### Exercise
Copying exactly, give the lines in the material below from the one with "The height and width of the screenshot is (509, 812)." to the one with "Task: Open the Лист10 sheet tab", ends included, and nothing besides.

### Data extracts
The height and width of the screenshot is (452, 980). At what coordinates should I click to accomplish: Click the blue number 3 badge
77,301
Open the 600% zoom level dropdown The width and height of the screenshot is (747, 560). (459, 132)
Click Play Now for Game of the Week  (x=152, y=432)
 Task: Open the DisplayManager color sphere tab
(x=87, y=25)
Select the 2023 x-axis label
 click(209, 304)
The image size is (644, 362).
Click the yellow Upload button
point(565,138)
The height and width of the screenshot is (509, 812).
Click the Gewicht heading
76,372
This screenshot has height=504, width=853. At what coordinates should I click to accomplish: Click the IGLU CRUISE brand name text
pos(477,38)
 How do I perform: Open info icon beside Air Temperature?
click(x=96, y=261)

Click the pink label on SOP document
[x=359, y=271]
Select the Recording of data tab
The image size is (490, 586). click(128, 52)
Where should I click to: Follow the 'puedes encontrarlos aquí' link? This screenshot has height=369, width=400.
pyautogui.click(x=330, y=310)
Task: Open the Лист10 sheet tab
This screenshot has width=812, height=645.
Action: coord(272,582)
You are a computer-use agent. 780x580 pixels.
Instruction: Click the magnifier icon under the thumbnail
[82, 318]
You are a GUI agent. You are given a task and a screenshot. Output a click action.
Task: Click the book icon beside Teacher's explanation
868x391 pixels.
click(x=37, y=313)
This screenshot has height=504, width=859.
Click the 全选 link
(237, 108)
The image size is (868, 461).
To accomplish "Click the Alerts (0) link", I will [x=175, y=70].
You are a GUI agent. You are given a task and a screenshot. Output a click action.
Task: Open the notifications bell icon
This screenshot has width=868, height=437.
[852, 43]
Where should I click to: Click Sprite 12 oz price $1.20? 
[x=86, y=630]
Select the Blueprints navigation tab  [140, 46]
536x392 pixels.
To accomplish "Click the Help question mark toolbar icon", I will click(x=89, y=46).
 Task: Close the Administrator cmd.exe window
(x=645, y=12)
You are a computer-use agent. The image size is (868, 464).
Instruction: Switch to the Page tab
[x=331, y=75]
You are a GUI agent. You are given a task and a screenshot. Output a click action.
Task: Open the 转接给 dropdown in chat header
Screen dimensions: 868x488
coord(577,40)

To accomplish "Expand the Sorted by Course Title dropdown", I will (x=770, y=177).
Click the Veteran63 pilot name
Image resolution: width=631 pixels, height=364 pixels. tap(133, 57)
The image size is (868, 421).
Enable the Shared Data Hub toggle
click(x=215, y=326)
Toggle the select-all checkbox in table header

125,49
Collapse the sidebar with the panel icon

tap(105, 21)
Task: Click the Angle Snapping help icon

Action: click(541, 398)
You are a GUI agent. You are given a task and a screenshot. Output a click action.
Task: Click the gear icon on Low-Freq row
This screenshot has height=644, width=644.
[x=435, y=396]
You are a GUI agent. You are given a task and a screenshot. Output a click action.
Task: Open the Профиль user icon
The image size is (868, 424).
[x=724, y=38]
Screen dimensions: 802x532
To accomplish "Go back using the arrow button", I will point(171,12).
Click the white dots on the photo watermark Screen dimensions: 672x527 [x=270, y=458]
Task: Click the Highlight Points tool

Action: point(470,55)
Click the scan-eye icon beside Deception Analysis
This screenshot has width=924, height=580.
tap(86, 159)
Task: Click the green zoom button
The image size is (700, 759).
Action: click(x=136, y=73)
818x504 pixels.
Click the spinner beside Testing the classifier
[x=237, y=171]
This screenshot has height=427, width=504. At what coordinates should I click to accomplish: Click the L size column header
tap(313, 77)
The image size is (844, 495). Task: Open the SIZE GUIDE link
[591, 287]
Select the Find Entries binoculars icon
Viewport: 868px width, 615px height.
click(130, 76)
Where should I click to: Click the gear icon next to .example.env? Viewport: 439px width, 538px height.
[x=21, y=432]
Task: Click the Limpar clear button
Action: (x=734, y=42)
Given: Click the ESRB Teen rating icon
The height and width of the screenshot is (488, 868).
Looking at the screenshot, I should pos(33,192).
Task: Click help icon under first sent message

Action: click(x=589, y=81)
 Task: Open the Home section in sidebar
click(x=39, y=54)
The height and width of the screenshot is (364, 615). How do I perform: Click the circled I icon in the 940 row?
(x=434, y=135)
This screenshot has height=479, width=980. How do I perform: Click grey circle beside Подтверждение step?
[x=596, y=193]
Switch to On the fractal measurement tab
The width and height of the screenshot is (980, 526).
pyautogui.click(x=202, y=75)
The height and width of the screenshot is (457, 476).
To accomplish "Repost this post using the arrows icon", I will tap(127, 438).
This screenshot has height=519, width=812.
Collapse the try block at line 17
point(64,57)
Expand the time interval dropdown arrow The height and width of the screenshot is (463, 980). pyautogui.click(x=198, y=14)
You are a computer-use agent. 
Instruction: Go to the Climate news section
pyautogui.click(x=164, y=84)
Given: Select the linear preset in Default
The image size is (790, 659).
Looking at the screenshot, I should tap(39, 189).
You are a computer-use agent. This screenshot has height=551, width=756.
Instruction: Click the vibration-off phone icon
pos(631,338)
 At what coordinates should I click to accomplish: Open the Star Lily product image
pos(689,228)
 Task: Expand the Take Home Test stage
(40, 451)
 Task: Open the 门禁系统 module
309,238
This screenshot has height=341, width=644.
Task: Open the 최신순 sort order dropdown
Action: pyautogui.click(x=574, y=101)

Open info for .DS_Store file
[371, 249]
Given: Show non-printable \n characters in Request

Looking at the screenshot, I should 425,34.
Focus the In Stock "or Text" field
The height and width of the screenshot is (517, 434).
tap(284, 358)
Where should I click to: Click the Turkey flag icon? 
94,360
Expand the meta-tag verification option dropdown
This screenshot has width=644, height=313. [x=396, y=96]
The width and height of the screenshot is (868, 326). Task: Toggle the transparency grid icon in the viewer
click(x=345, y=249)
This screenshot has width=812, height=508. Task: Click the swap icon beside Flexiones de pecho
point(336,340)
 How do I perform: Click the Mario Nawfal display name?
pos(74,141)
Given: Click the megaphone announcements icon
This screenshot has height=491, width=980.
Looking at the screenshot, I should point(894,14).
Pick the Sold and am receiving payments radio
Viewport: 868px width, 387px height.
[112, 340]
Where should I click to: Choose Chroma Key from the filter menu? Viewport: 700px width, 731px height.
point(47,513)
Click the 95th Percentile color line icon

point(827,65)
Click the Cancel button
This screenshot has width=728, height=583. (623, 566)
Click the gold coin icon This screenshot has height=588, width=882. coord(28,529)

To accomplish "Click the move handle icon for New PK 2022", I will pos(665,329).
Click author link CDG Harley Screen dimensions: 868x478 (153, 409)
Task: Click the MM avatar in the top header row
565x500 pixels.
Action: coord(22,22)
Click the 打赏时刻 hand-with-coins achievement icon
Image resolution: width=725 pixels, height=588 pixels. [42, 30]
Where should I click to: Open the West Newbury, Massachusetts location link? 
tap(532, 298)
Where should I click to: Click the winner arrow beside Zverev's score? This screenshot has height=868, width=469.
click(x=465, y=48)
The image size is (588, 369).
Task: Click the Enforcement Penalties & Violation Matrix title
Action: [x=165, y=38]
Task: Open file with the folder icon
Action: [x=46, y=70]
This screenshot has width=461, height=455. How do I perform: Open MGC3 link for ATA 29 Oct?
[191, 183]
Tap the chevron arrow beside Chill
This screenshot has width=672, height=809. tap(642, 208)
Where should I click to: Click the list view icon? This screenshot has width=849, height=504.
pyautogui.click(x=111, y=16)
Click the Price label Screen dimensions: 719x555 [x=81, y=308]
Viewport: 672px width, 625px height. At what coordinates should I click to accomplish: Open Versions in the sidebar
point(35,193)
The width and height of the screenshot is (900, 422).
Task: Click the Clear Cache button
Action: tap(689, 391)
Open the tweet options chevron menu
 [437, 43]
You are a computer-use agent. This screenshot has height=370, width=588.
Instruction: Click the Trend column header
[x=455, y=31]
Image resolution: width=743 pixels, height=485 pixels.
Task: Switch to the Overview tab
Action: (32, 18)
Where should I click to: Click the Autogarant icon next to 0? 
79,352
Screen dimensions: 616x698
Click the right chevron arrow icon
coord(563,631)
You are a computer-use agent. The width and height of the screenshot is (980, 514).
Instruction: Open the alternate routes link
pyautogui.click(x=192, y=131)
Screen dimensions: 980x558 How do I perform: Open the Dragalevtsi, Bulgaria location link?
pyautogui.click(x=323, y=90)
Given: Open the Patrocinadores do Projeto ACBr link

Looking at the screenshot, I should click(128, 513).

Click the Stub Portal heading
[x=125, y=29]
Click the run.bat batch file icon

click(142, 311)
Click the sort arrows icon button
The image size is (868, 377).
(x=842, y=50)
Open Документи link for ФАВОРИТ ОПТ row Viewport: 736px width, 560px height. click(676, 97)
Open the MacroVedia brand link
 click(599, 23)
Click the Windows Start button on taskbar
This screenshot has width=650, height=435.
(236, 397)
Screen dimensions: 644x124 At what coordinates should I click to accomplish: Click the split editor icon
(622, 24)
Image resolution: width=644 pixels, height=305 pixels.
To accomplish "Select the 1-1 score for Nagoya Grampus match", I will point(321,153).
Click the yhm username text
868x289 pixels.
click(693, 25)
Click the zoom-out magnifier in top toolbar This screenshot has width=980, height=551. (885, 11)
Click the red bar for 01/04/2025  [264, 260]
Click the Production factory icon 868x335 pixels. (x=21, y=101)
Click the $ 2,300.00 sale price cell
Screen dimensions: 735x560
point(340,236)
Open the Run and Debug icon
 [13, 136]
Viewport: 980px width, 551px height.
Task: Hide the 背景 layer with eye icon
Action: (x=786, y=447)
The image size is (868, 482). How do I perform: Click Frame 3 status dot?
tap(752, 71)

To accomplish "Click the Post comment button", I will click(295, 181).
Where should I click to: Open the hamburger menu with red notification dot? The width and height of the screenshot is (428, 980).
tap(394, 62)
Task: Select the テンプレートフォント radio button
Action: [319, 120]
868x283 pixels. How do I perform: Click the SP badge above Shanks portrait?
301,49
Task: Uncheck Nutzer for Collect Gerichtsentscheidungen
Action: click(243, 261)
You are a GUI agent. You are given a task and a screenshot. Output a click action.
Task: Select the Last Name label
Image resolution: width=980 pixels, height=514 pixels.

### Response to the task
The height and width of the screenshot is (509, 812).
Click the Gewicht heading
76,372
This screenshot has height=504, width=853. At what coordinates should I click to accomplish: Click the IGLU CRUISE brand name text
pos(477,38)
 How do I perform: Open info icon beside Air Temperature?
click(x=96, y=261)

Click the pink label on SOP document
[x=359, y=271]
Select the Recording of data tab
The image size is (490, 586). click(128, 52)
Where should I click to: Follow the 'puedes encontrarlos aquí' link? This screenshot has height=369, width=400.
pyautogui.click(x=330, y=310)
Task: Open the Лист10 sheet tab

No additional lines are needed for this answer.